> _TASK DETAILS_: Starting at the first line of the data below, write out each line exactly until you reach the line containing "[AI, workload, gratitude, and", and include that line too.

━━━━━ DATA FOR PROCESSING ━━━━━

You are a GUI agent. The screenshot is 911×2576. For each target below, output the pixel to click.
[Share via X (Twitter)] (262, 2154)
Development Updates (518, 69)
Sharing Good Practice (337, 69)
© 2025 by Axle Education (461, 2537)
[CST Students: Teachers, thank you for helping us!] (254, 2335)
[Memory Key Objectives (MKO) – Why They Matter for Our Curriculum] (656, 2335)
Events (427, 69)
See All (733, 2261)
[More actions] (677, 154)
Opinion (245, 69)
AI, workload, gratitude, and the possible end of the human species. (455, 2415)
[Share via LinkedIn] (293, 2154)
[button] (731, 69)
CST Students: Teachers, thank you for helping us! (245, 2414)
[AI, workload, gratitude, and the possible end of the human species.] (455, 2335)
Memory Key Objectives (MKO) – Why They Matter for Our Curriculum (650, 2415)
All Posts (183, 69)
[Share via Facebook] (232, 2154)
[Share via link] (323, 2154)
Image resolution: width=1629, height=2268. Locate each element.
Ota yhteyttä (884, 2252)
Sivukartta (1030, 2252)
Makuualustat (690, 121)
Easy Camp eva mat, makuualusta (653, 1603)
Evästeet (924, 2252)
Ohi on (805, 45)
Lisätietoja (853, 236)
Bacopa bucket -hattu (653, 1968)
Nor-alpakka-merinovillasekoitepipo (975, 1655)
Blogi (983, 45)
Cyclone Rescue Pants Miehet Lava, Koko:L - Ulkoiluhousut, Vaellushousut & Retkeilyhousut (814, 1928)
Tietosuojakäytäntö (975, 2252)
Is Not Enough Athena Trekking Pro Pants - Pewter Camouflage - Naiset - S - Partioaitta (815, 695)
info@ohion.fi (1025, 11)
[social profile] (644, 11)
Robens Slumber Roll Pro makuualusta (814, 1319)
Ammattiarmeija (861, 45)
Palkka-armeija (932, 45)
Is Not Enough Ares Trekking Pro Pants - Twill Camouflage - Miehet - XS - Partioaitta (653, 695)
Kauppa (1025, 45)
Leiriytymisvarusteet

━━━━━

> _SOLUTION FOR THIS PROBLEM_:
You are a GUI agent. The screenshot is 911×2576. For each target below, output the pixel to click.
[Share via X (Twitter)] (262, 2154)
Development Updates (518, 69)
Sharing Good Practice (337, 69)
© 2025 by Axle Education (461, 2537)
[CST Students: Teachers, thank you for helping us!] (254, 2335)
[Memory Key Objectives (MKO) – Why They Matter for Our Curriculum] (656, 2335)
Events (427, 69)
See All (733, 2261)
[More actions] (677, 154)
Opinion (245, 69)
AI, workload, gratitude, and the possible end of the human species. (455, 2415)
[Share via LinkedIn] (293, 2154)
[button] (731, 69)
CST Students: Teachers, thank you for helping us! (245, 2414)
[AI, workload, gratitude, and the possible end of the human species.] (455, 2335)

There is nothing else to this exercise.